Cascina Faletta è immersa nel verde, ma al contempo posizionata su di una dolce sporgenza collinare a pochi passi dal centro abitato di Casale Monferrato.
Non ci sono certezze assolute sulla sua ‘nascita’ ma quasi sicuramente è stata edificata nel 1881, mentre la sua ristrutturazione è frutto dei coniugi Elena e Giovanni Rosso che hanno preservato le tracce del passato rendendole indelebili.
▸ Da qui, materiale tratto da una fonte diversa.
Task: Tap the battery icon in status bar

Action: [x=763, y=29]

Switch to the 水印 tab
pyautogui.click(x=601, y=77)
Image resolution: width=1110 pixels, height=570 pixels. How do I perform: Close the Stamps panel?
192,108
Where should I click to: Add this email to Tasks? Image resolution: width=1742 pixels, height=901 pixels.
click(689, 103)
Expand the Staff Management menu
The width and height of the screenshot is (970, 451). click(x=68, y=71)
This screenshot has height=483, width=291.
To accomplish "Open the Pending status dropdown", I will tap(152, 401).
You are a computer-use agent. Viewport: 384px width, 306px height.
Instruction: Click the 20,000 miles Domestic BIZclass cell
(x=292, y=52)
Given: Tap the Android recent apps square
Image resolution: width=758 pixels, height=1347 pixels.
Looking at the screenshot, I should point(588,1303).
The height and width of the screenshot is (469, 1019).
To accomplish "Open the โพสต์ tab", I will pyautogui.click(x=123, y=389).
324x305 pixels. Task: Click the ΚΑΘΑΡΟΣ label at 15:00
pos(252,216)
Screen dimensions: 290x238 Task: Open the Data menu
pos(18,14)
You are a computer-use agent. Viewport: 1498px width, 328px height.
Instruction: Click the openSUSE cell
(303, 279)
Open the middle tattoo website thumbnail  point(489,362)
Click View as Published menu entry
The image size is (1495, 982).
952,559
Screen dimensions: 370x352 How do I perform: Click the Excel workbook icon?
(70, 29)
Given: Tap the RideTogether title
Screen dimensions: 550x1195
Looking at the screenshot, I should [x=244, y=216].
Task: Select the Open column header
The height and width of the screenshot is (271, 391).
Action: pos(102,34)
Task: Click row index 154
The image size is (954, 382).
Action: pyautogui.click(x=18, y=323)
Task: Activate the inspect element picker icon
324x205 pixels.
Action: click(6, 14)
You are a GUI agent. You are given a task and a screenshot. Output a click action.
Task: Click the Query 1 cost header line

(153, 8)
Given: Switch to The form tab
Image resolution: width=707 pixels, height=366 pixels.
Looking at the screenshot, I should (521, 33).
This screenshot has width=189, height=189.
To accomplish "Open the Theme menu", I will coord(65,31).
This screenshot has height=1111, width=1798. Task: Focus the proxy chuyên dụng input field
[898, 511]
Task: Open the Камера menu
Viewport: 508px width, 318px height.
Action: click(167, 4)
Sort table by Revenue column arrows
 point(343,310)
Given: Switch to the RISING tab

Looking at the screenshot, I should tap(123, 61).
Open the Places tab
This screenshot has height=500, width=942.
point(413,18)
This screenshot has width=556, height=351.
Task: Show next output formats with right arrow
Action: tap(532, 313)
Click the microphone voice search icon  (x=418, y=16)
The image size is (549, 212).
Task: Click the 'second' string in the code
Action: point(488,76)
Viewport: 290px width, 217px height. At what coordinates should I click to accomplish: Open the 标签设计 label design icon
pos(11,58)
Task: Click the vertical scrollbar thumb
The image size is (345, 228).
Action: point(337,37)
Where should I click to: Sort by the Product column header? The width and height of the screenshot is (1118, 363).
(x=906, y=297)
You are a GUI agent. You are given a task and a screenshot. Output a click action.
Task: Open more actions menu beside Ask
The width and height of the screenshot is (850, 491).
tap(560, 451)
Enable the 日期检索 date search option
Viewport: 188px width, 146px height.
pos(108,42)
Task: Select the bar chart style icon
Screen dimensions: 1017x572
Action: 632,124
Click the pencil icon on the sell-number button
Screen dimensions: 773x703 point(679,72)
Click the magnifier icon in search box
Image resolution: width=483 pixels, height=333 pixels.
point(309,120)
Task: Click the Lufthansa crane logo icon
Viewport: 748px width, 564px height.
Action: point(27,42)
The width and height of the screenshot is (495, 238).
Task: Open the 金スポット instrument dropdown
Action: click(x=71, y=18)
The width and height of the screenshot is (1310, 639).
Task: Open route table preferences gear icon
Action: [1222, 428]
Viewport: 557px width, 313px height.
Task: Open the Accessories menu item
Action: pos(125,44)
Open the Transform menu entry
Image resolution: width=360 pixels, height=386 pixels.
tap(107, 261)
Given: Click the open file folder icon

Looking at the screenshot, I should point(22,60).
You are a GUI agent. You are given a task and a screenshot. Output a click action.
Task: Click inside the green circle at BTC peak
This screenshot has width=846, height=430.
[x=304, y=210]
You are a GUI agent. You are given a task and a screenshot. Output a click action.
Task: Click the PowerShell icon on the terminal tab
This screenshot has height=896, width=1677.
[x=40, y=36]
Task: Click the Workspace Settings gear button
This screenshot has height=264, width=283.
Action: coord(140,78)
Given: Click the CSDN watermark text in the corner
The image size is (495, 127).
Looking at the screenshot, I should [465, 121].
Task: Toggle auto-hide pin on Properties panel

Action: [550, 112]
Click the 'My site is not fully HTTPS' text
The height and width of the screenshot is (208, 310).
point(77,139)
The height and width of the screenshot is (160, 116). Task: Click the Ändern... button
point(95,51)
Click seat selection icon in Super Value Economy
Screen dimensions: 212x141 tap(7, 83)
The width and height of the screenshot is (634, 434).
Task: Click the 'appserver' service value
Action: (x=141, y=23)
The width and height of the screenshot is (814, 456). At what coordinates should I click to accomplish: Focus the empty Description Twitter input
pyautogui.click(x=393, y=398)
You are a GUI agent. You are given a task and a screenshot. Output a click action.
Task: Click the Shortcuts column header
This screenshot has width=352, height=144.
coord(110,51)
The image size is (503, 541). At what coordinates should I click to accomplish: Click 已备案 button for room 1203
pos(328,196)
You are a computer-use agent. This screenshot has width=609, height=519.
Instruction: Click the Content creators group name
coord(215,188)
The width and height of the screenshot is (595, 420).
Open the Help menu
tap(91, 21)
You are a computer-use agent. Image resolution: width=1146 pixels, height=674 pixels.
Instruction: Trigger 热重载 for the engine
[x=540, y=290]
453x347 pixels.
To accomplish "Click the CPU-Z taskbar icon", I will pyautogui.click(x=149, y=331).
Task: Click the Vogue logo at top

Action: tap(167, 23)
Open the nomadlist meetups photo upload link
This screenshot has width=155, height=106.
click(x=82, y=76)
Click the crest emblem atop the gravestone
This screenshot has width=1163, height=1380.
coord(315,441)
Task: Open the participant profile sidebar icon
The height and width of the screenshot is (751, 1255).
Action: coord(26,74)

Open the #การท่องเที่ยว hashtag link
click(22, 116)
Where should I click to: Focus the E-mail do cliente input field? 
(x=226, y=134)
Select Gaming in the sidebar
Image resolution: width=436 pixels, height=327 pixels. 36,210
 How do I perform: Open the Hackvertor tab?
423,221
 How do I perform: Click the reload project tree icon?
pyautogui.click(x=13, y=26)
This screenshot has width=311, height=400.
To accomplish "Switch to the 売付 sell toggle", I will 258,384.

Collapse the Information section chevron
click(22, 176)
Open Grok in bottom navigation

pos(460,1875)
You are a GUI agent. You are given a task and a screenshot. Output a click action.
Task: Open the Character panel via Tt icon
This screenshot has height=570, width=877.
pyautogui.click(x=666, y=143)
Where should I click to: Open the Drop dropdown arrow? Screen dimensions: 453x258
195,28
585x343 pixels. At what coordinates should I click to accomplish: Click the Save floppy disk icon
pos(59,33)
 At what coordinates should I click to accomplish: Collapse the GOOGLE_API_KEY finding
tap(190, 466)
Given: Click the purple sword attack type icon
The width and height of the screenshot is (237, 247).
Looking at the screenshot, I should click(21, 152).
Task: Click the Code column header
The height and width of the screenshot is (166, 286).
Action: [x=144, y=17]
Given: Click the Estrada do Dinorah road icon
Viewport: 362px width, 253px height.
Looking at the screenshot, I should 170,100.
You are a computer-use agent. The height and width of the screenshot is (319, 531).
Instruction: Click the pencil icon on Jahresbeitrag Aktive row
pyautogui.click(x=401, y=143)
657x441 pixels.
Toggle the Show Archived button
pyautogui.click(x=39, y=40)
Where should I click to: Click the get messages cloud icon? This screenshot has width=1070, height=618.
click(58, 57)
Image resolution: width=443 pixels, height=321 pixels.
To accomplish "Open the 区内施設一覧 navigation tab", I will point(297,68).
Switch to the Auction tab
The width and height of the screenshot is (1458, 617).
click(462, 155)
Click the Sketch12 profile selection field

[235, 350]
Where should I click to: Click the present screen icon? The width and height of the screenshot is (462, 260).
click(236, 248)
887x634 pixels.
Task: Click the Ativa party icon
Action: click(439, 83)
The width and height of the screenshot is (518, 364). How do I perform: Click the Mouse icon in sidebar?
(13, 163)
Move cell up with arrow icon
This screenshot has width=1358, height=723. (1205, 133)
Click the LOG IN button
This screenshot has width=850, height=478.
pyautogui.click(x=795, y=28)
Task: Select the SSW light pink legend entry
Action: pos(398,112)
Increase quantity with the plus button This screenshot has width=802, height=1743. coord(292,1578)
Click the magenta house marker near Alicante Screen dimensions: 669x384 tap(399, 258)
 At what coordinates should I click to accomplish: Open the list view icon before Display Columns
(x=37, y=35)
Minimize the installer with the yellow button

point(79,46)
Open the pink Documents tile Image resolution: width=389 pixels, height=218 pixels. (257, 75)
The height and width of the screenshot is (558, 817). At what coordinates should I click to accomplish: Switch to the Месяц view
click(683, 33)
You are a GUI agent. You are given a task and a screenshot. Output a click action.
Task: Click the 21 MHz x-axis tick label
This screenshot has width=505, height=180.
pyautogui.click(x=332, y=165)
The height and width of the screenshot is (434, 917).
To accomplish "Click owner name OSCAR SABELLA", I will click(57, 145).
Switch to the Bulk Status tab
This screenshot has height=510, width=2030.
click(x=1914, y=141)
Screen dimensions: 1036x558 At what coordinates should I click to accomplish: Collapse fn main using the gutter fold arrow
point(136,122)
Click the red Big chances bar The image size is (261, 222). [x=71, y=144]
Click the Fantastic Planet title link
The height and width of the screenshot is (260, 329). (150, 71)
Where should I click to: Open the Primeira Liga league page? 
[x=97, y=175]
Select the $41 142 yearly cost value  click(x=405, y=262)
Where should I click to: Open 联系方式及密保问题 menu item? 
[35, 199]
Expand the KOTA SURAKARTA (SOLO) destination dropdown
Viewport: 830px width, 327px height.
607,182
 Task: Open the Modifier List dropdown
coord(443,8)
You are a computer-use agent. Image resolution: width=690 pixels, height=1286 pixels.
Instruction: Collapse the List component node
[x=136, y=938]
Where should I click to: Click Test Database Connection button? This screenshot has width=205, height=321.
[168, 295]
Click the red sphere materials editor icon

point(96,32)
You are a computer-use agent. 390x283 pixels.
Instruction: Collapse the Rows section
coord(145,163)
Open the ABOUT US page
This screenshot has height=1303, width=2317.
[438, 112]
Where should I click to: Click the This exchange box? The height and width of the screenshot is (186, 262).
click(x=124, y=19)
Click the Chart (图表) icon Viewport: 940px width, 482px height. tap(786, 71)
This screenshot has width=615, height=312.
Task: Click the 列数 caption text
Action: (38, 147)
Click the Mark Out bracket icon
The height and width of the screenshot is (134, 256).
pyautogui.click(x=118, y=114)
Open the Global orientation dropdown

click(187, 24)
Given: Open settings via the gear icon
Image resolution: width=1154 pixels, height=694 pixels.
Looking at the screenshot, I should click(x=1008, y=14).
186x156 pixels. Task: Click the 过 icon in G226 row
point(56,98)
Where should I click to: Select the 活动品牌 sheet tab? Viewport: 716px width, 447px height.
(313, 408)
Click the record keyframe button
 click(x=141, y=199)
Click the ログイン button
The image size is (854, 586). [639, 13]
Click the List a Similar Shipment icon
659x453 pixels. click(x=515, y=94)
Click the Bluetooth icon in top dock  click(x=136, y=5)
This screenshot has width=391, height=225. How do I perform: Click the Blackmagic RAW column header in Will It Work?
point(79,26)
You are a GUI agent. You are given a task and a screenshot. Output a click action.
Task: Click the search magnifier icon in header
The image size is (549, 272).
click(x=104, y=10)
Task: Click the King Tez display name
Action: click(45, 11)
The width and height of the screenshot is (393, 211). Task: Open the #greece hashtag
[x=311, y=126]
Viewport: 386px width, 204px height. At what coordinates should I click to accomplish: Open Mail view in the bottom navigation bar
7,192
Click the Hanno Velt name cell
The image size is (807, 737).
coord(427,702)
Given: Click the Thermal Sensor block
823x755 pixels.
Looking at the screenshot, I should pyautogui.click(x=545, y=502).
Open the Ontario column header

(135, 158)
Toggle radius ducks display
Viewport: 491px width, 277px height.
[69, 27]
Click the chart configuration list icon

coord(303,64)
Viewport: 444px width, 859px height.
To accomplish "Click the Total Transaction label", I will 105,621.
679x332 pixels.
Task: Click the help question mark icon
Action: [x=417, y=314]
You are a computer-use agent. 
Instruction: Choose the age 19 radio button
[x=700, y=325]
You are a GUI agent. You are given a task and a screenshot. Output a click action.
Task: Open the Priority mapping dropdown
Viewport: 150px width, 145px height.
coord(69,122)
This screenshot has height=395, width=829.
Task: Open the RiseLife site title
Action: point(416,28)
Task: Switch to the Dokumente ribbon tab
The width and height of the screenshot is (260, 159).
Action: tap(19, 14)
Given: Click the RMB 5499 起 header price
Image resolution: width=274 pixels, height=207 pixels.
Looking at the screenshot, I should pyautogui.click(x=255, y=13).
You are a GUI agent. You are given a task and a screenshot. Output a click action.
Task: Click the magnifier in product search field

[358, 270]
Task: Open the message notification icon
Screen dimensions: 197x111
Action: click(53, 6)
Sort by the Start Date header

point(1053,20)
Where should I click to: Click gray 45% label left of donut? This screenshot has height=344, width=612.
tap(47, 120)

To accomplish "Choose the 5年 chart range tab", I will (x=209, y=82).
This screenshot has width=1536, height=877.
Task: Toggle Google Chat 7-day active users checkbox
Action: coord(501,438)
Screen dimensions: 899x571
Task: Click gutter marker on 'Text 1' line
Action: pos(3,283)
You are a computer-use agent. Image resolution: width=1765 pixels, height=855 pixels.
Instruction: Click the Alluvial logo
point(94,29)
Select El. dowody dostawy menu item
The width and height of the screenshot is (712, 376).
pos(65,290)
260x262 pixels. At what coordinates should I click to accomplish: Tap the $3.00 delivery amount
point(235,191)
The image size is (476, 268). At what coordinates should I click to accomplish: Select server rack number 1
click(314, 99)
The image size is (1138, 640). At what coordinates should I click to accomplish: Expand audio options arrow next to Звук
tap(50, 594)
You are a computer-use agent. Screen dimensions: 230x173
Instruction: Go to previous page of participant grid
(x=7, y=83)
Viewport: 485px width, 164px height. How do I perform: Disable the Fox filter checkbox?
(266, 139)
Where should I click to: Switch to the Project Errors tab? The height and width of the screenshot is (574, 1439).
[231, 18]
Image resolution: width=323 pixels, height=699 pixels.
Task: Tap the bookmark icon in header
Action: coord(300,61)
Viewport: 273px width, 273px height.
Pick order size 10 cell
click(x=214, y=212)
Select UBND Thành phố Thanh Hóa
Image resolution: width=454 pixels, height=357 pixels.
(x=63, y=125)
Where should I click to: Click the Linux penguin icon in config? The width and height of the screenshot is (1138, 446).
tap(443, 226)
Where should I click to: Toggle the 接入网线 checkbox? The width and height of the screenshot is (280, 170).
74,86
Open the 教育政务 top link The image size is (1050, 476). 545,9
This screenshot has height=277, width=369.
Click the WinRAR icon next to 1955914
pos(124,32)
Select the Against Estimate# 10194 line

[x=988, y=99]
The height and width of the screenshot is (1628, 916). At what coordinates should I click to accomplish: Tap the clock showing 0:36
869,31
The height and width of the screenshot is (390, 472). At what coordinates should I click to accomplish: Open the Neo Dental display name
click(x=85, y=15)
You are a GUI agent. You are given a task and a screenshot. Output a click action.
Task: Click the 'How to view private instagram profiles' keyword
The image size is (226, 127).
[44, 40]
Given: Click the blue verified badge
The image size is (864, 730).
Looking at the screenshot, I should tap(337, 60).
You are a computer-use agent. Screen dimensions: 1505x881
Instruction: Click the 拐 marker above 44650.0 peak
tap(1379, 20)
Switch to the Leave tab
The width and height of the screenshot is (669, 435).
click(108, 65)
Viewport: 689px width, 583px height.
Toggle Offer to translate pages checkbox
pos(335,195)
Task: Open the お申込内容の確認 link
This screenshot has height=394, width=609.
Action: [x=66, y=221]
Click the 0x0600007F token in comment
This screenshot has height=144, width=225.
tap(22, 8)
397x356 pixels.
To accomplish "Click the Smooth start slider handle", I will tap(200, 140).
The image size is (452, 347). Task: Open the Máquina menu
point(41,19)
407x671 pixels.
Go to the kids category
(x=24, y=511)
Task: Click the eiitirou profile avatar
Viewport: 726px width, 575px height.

Oggi nella suggestiva realtà monferrina si producono vini di svariate tipologie, si animano i fuochi di una buona cucina e si possono vivere comode stanze e ampi appartamenti per il soggiorno.
Nell’esecuzione dei lavori di rinascita molte sono state le attenzioni che i proprietari hanno dedicato alla storica dimora. Cura per i pavimenti e i soffitti, il mobilio e i complementi d’arredo. Dove si è potuto sono stati mantenuti i tratti originali, dove l’impossibilità ha avuto la meglio si è lavorato ripercorrendo ciò che è stato in modo magistrale. Molti i particolari originali del passato e fedeli le copie di ciò che si è dovuto sostituire.
La produzione enologica di Casciana Faletta attualmente è realizzata utilizzando svariati vitigni e le etichette delle bottiglie hanno tutte un intento ben definito. La più rappresentativa della cantina è quella che riporta tre fucili incrociati: una storia nella storia. Per abbracciarla bisogna risalire al periodo della ristrutturazione quando, in una stanza murata, vennero ritrovati tre fucili modello 91 Carcano ancora carichi con munizioni calibro 6,5 e avvolti in una copia del giornale Uomo Qualunque, testata dell’omonimo Movimento fondato da Guglielmo Giannini e datato Primo Gennaio 1947.
Ecco che allora l’etichetta con i tre fucili è stata pensata e abbinata ad un vino importante: il Pinot nero. La copia del vecchio giornale viene riportata invece sulle bottiglie di altri vini: Rosso di Rosso, Primo Bianco e Braja.
La filosofia del ristorante della Cascina Faletta è un mix di sperimentazione e tradizione. Materie prime di qualità utilizzate per le classiche ricette piemontesi rivisitate in chiave moderna, con un occhio di riguardo per le forniture: direttamente dai produttori locali. Ai fornelli un valido chef, Paolo Viviani, classe 1967, vero signore del regno della cucina. Per i suoi piatti ingredienti selezionati con cura al fine di garantire ai commensali un esperienza di livello. Carni rosse e bianche, ma anche pesce, deliziosi primi, succulenti contorni e dolci.
Per il soggiorno la Cascina è dotata di nove camere e due appartamenti impreziositi di ogni confort.